* _Exercise directions_
Count the lines in the items below that contain the string "width". Reply with only the number.

* _Data to process_
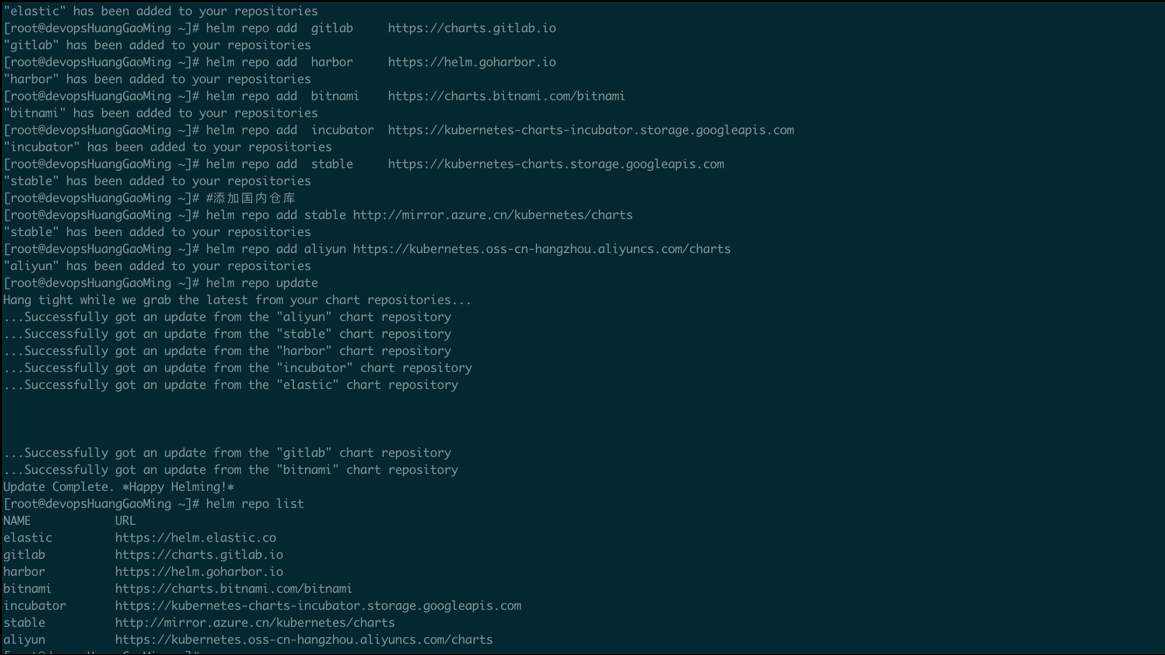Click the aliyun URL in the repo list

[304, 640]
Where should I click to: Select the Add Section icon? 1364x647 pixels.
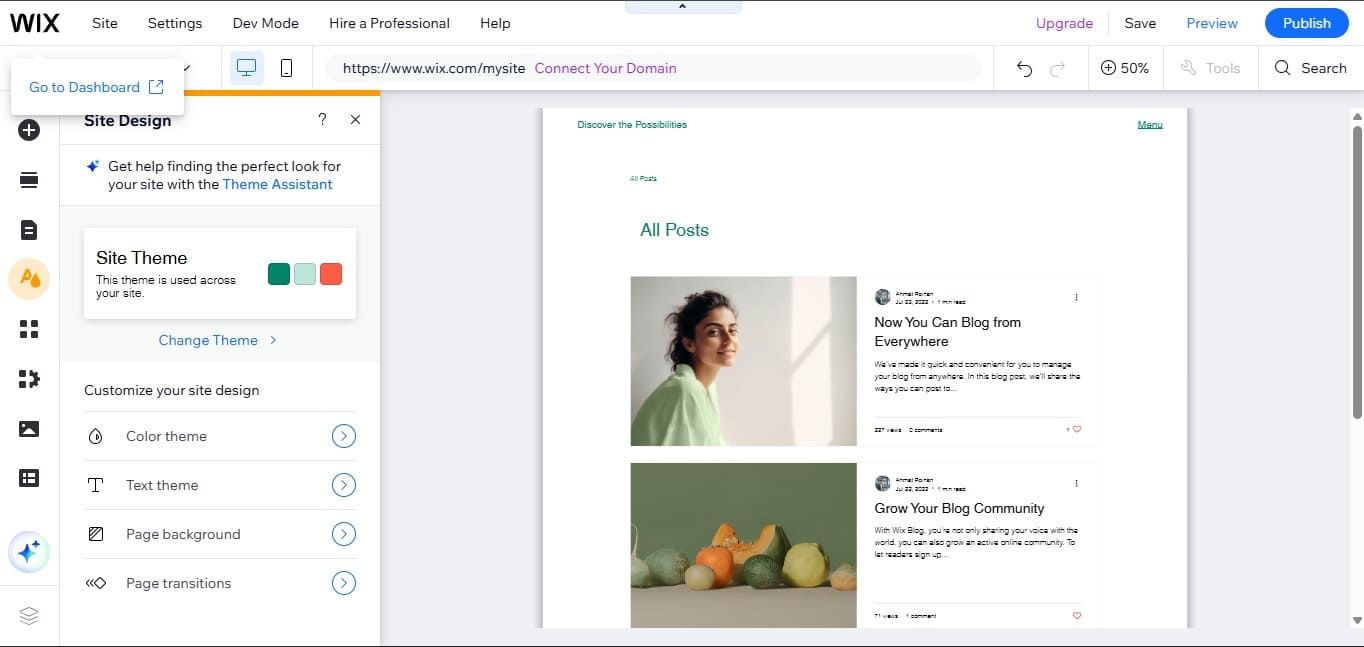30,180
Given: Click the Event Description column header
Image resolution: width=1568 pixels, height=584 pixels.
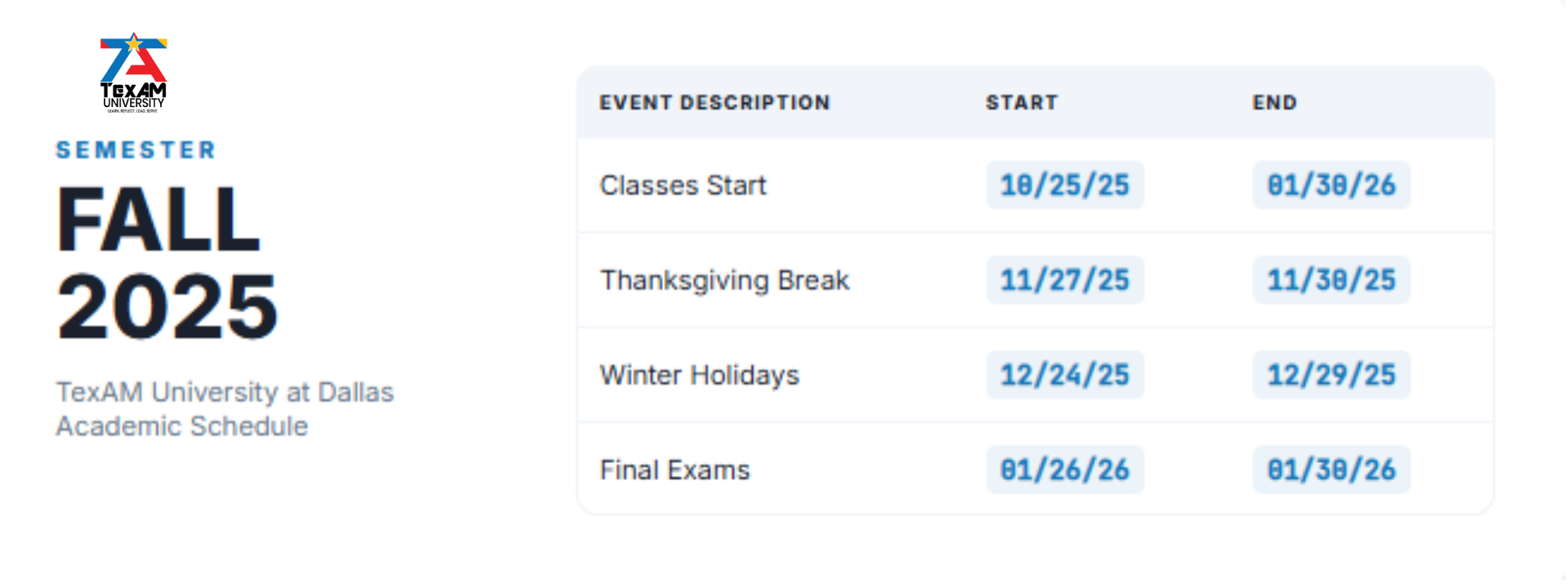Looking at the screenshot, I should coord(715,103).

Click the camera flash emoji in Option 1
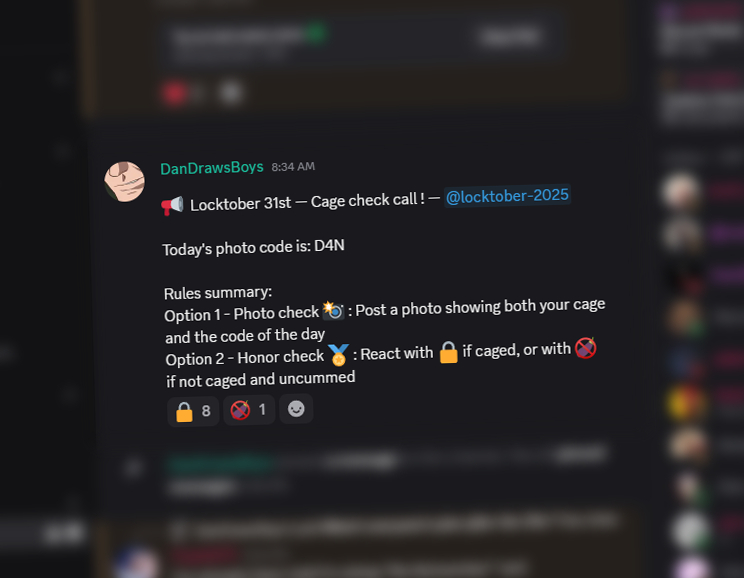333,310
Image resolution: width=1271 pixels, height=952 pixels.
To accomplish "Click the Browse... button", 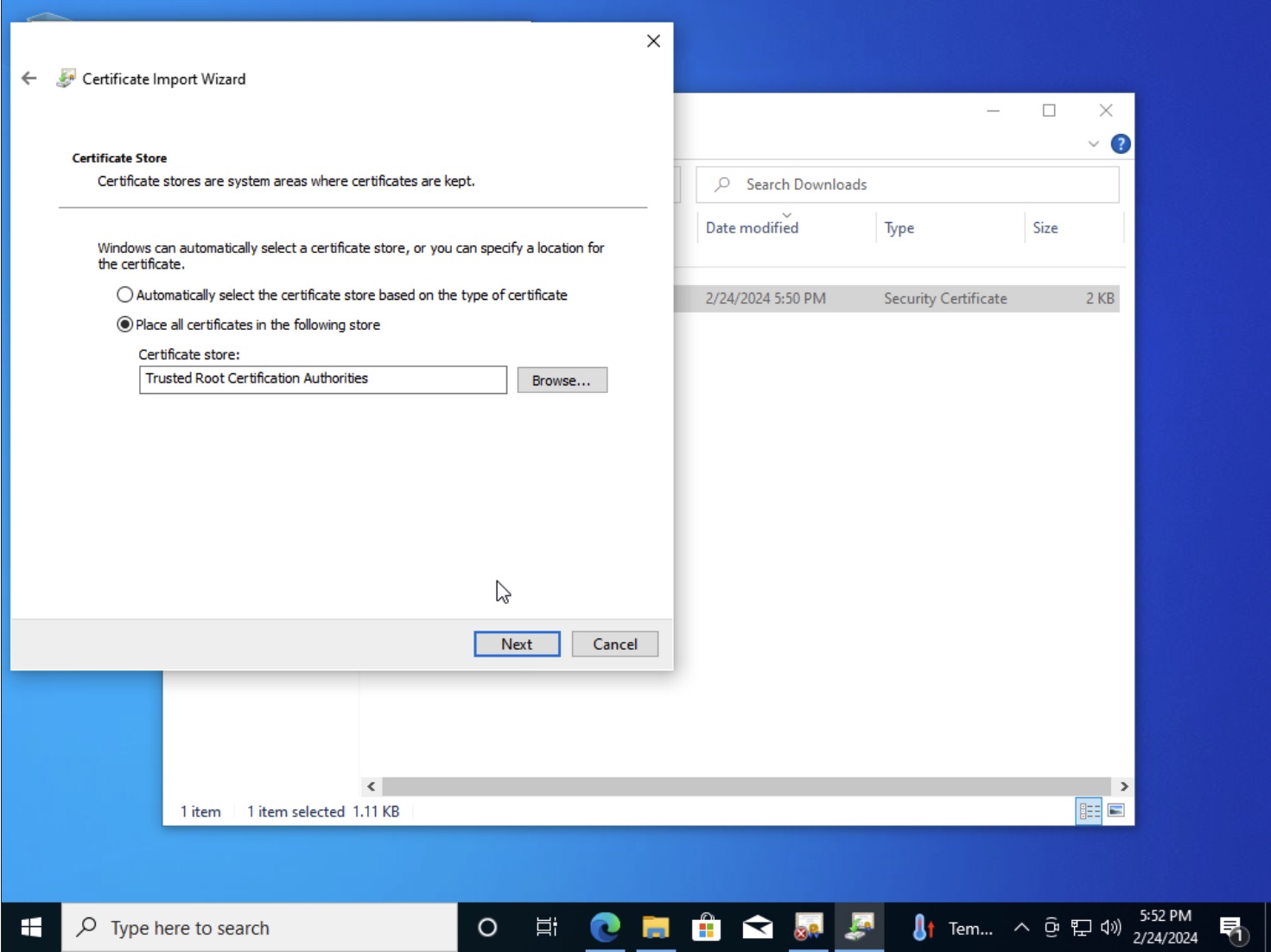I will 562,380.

* _Answer to this exercise_
2